Po Kan LO completed his postgraduate degrees in English literature at HKU and the University of Oxford. He also obtained his Cambridge Certificate in Teaching English to Speakers of Other Languages and Harvard Certificate in Advanced Education Leadership. He served as an ambassador at the Harvard Graduate School of Education and a member of the Senate at OUHK. He is presently a Fellow of the Royal Society of Arts and a Chartered Linguist of the Chartered Institute of Linguists. He is currently teaching at the College of Professional and Continuing Education of PolyU while reading for his JD at CUHK. His interest lies in comparative law. He presented his paper and wrote a column about EU and HK laws at the CUHK LAW’s Centre for Financial Regulation and Economic Development. His essay about the law on intoxication was published by the Law Reform Commission of Hong Kong in 2021.
Treaties and pacta sunt servanda – a shared concept for the PRC?
Abstract:
The doctrine of pacta sunt servanda (agreements must be kept) is the central clock piece for all treaty obligations. It holds the understanding and willful mindset that treaties will be kept and adhered to as the basis for their binding nature. Mutual recognition and consent had shaped the contemporary international relations for all signatories of the Vienna Convention on the Law of Treaties 1969 (VCLT).

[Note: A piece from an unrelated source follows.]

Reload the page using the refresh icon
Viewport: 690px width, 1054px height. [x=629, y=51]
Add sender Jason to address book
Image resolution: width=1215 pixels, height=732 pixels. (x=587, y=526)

While signatories observe the doctrine of pacta sunt servanda in most situations, some suggest that the People’s Republic of China (PRC) has shown increasing reluctance to abide by treaty provisions. Indeed, pacts ratified decades ago by the PRC concerning its sovereignty and jurisdiction in East Asia are still subject to debates as of now. Arguably, unilateral declarations made by the PRC revoked its consent to these “historical documents”. Meanwhile, there remain some other historic pacts that the PRC honours would delimit its border. There seems to be a difficulty in reconciling the doctrine of pacta sunt servanda with the PRC’s selective compliance towards the pacts.
The issue at the heart of the study is, with reference to recent disputed events, to analyse whether a response to changing circumstances is the ideal counterclaim to the doctrine of pacta sunt servanda in contemporary China, and if affirmative, to examine how rigid compliance to all historic pacts may, the better or worse, redefine international relations.